O seu peso insustentável é que ela surge como uma pequena mancha no canto da sala, uma ponta da coberta escorada no chão. Tão insigne, tão desacreditável, que sequer nos damos ao trabalho de medir seu tamanho.

É um se ocupar da alma constante, em que cada café frio e cada cigarro queimando o entre dedos dispersam um pouco nossa atenção dessa dor que, agora, se distribui entre cada bolso da roupa já meio velha.

Me sento nessa sala vazia e olho pra um abismo que não me devora, mas também não me deixa atravessar. Me agarro às bebidas que me queimam a garganta, pois agradeço sentir algo que não o cansaço desse meu eu. Esse meu sujo e torpe e exaurido eu que, por deus, me resta ser. Se é que sou.

Mas a vida é mesmo um tecido fino demais, feito pele marcada pelas alegrias e lamúrias de um quase viver, quase sentir, quase se rasgar um sem fim de vezes.

Porque eu escrevia. Eu sentia. Eu ouvia, ainda que essa porra toda me dilacerasse o peito, a alma. Eu enchia linhas sem fim com o meu vazio só para tentar ser um pouco mais do que nunca fora.

Agora as poesias se apagam antes do terceiro suspiro. Agora as linhas, antes lotadas, são espaços vagos, carentes, ausentes.

Minhas linhas ocupam páginas brancas e eu já não tenho cores.

Por deus, como me perco em minhas explicações. Eu que dizia que as dores são pequenos riscos na parede da alma ganhando espaço entre os risos forçados. Eu dizia que as dores são manchas amargas que se espalham tão lentamente que, quando me dei conta do abismo dolorido que me ocupou, era tarde demais pra abandonar a casa. Quando vi, meus pés estavam à beira do precipício e minha alma mal escrita, mal dita, junto de minhas malditas palavras escorriam para um espaço que eco nenhum se atreve a ressoar.

Tentei falar por mais um sem fim de vezes, tentei calar em mim o caos que insistiu em corroer minha pele ferida.
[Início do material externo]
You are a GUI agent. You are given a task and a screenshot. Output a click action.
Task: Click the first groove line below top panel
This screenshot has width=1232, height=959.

Tentei por dias costurar minha alma estilhaçada, mas os dedos meus se feriram perfurados pela incerteza desse sentir. Se é que sentia – talvez a dor seja só o vazio ressoando tão fundo que nenhum espelho se quebrando em meio às salas vazias possa ser ouvido, ainda que todos os estilhaços se finquem à pele fina da nossa recusa em ver a dor. Em ver ardor.

Florescer

Meus olhos semicerrados de trás das lentes um tanto sujas, um tanto foscas de meus óculos são só um eufemismo para minha cegueira d’alma. Minha voz rouca é só um retalho desse caos que me silenciou.

Mas, por deus, como as dores e ardências dessa vida fodida ganham tons poéticos quando são bordadas em corpos que não os nossos. Todo escritor é um abismo de cicatrizes não sentidas por quem o lê.
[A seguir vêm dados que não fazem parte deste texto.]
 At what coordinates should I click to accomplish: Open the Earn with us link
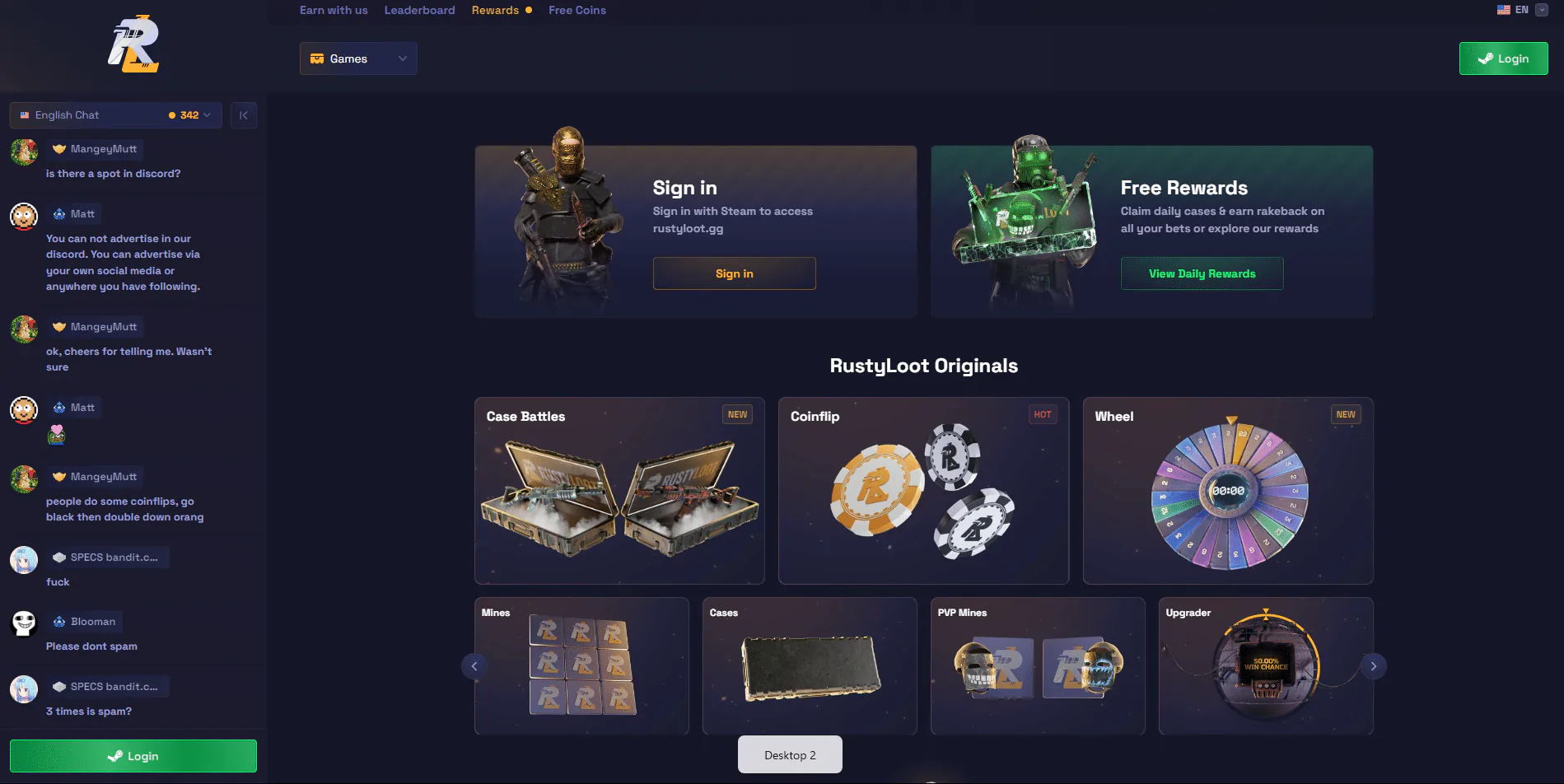tap(334, 10)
Mas caminho nessa reta meio inebriante e desvio dos reflexos de quem sou e não quero ser. Ainda que os seja incansavelmente. As flores mortas despencam das árvores e atingem o chão antes do meu próximo passo. Toco nelas e são tão mais vivas do que eu, ainda que padecidas em seu fenecer. Morri três vezes mais e ainda invejo a paz de quem se deixa cair do topo do galho sem ao menos temer o encontro com o solo. Meu abismo nunca termina porque minha queda é a linha fina que me sustenta.

Almas que ascendem

Há centenas de pessoas incríveis. Aos montes, espalhadas por aí. Há centenas de ações incríveis repetidas insistente e sorrateiramente por aí. Todos os dias, uma pessoa banal vence a si mesma e, no mais perene silêncio e anonimato, ergue-se sobre si mesma.

Juro a ti, se sair correndo o mais rápido que puder e contornar sua quadra às 5 da tarde, você esbarrará numa história incrível ou duas delas. Ou dez. Nunca se sabe.

Mas nem sempre estamos atentos às almas doces, aos encantos alheios. Estamos sempre tão absortos em nossa própria ânsia de ser que deixamos os fatos incríveis ocorrerem bem ao nosso lado sem, ao menos, deixar que eles sejam minimamente notados.

Eles quase nos tocam os ombros com seus dedos longos. Mas passamos ilesos com mais constância do que a justiça há de acordar. Mas é sempre um maldito quase que cava o abismo de cegueira ao nosso redor.

Todos os dias, vamos nos prendendo em nossa sôfrega vontade de sermos mais do que nós mesmos, que perdemos essas almas que vêem em nós os atos incríveis.

Queremos ser melhores do que tudo que já vimos, então não vemos nada mais além de nós. Na nossa pequenez e mesquinharia de ser nada mais. De ver nada mais do que achamos ser incrível. Não somos. Não vemos. Chegamos o mundo e, ao lado nosso, o incrível se prolonga sem nem ao menos nos fazer piscar.